Nicole Richie is an American fashion designer, author and television personality and was in Sydney as the international ambassador for Saturday’s Golden Slipper race at Rosehill Gardens. The mother of two is well acquainted with Sydney, having spent extended periods of time here because her husband, Joel Madden, is a judge on The Voice Australia. Kate Waterhouse caught up with the 33-year-old to chat about her first time to the track, finding inspiration through classic rock and her no-shoes policy when hosting a dinner party.
Have you ever been to the races before? I’ve never been This is my first time.
You must get so many requests from around the world. What made you align yourself with the Golden Slipper? Well, I feel very close to Australia. I really do feel like it’s my second home. We’ve spent so much time there, Joel is an honorary Australian. So I’m going to ride on his coattails there and I just assume that I’m an honorary Australian also. I’ve always heard about the races for so many years and how much fun it is, so I’m extremely honoured to be a part of it.
You judged fashions on the field. What do you look for when you’re judging? I think it’s more than just what people are wearing. It’s how they’re wearing it and what’s behind it and the energy and tone behind the fashion. With fashion, there is something that’s not tangible; it’s just something that you could feel behind when people are really expressing themselves. And I think that that’s probably what I [look] for the most: self-expression through an outfit.
Do you have any favourite Australian designers? Scanlan & Theodore is always a must-go to for me when I’m in Australia because we don’t have it in the US.
What is a day in the life of you when you’re not in Australia? The only thing consistent about my days is the time that I wake up, and that’s about 5.30 in the morning. My body just naturally wakes up at that time. But it’s great because I’m up about an hour before the rest of my family and I have time to be by myself and focus on what I want to do for the day and just get centred.
First thing I do in the morning is get my kids ready for school and make them breakfast, then take them to school. And then, after that, I’m going straight to work – [often] in the design studio. Mostly, House of Harlow is really what I do every day. But it changes, obviously, when I’m doing Candidly Nicole, which I start shooting the second season of two days after I land back home from Australia.
Are you involved in every design process with House of Harlow 1960, or how does it work? I am. I am the creative director. I obviously work with an amazing team of technical designers around me. But I am involved in really everything: designing, creating the vibe for the season, merchandising. I’m definitely in front of it all.

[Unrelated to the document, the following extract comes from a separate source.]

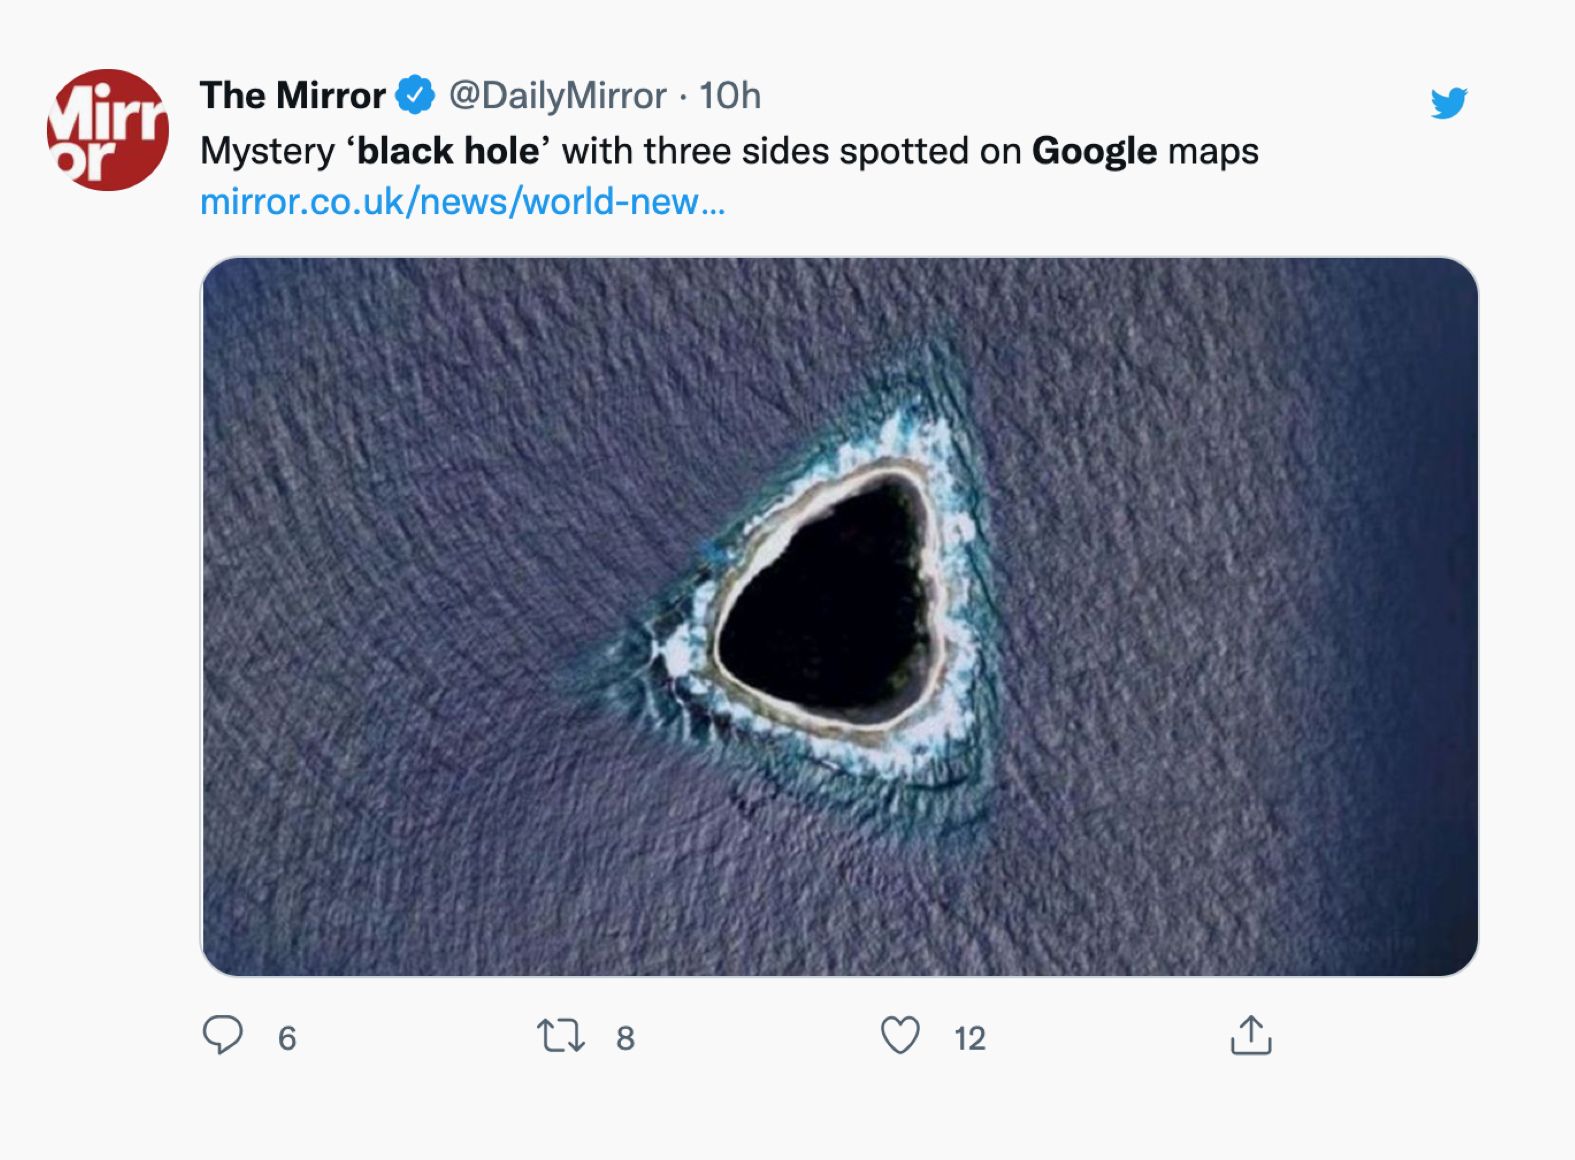The width and height of the screenshot is (1575, 1160).
Task: Share the tweet via the share icon
Action: click(x=1250, y=1035)
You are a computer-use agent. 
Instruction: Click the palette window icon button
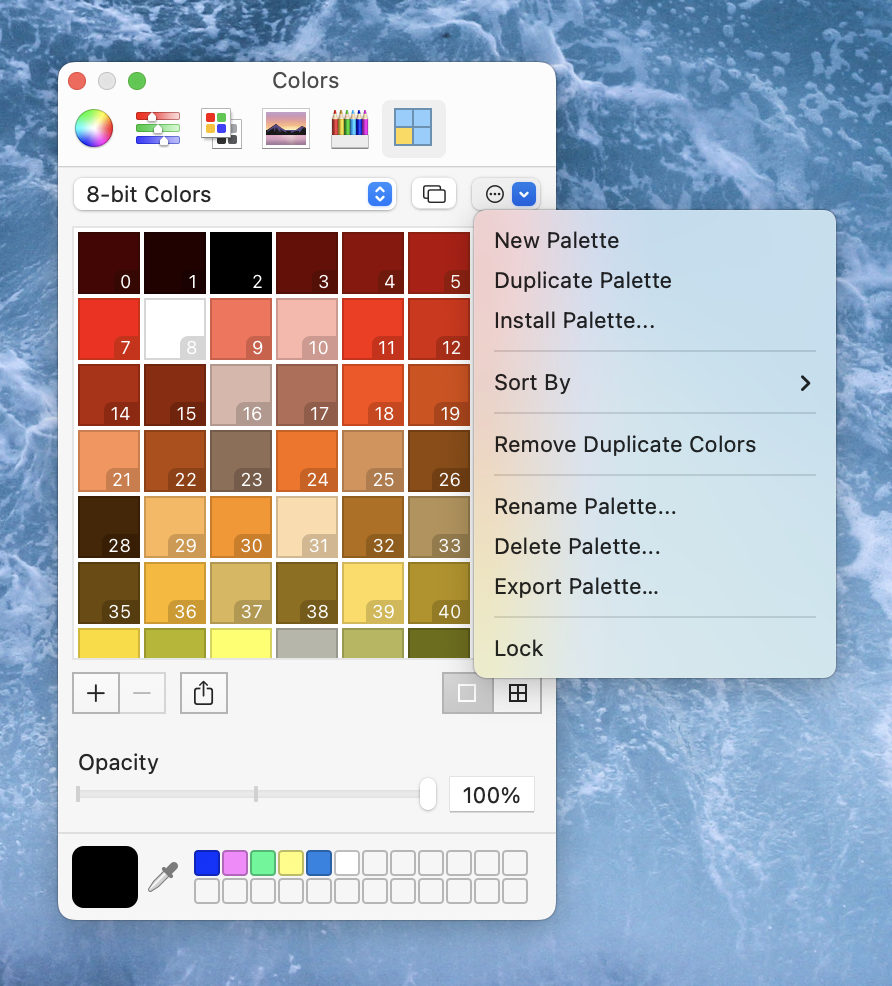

Where do you get your inspiration? I would say the first thing is music for me. I’m hugely inspired by classic rock. It’s kind of what got my focus on the fashion at that time. The brand is named House of Harlow 1960 [and] when you actually explore the music of that time and look even deeper into fashion, everybody was really in touch with who they were, and they were all about taking different roads into expressing that. That’s something that I felt is the fun in fashion. This is why we love picking our clothes. It’s actually the opposite of shallow. It’s figuring out how you’re going to express yourself and tapping into that part of yourself, tapping into your artistry, tapping into what drives you; it’s the colour and texture. It’s so fun to me. It’s what makes me understand myself even more.
What is the best part of what you do? The best part of what I do is just how much I laugh. I feel lucky every day that I am able to do that. The best thing about my show is that, as much as I’m laughing and making fun of myself and we’re all joking along, I actually really do learn about whatever topic we are talking about, and it has kind of given me this platform to learn and expand my knowledge more and have fun at the same time and work.

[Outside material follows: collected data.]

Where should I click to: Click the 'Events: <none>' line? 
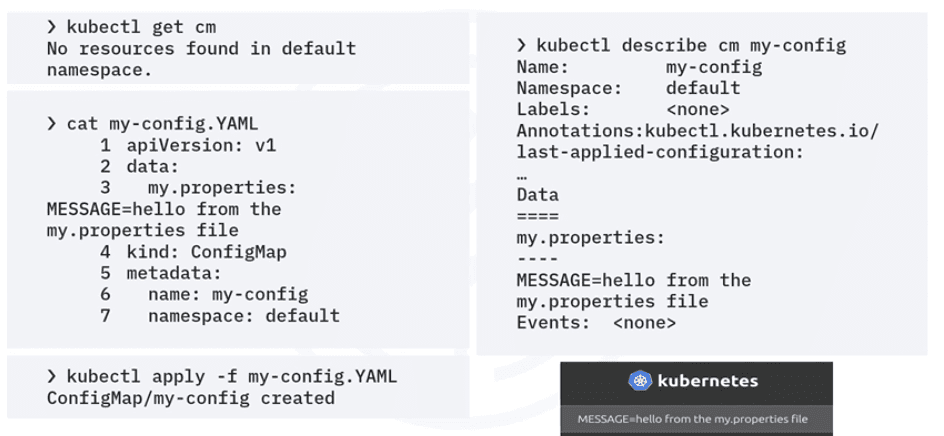coord(596,323)
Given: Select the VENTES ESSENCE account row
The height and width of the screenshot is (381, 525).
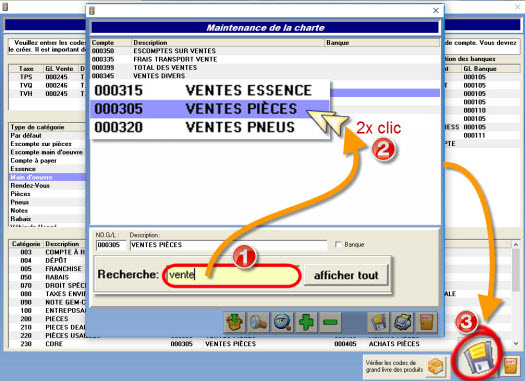Looking at the screenshot, I should tap(210, 90).
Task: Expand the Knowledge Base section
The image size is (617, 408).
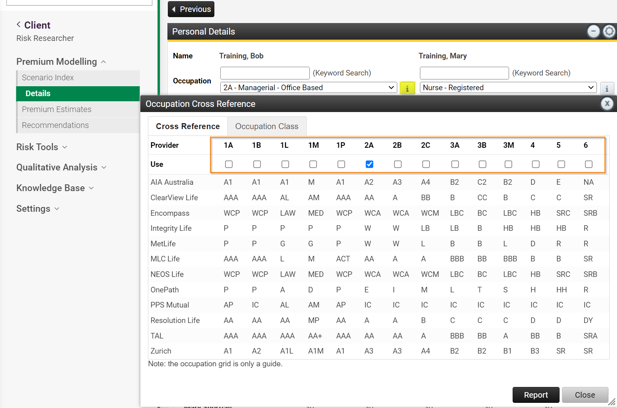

What is the worst? There are challenges, I would say, in any field of work. Of course, leaving town is hard on me because I have two small kids.
What do you do for fun when you’re not working? We entertain at home a lot. We do a lot of informal dinner parties. It’s a very busy household. I love having an intimate group of 10 people at my house for dinner. I also really love being alone too. So sometimes, if Joel is out of town and I’ve been working all day, I really do love to just stay home, read, meditate or just watch bad TV; do whatever I want to do, just do it alone.
What’s your favourite bad TV show? My favourite show right now is Scandal. It’s definitely not bad, but it’s such an amazing show!
What’s your secret to a great dinner party? Well, there’s no shoes allowed. I think that kind of sets the tone for it being very relaxed, and that’s how I want people to feel in my house. So I burn candles around the house and play good music and everybody is just very relaxed. That’s kind of the vibe when we do it.
If you could have anyone alive or dead, whom would you have at your house for a dinner party? I don’t know, but my friend once said a certain celebrity and then “my dad so he can pay for it and then Karl Lagerfeld so he could photograph it”. I thought that that was genius. I’m not going to steal his quote but I think that’s a great idea.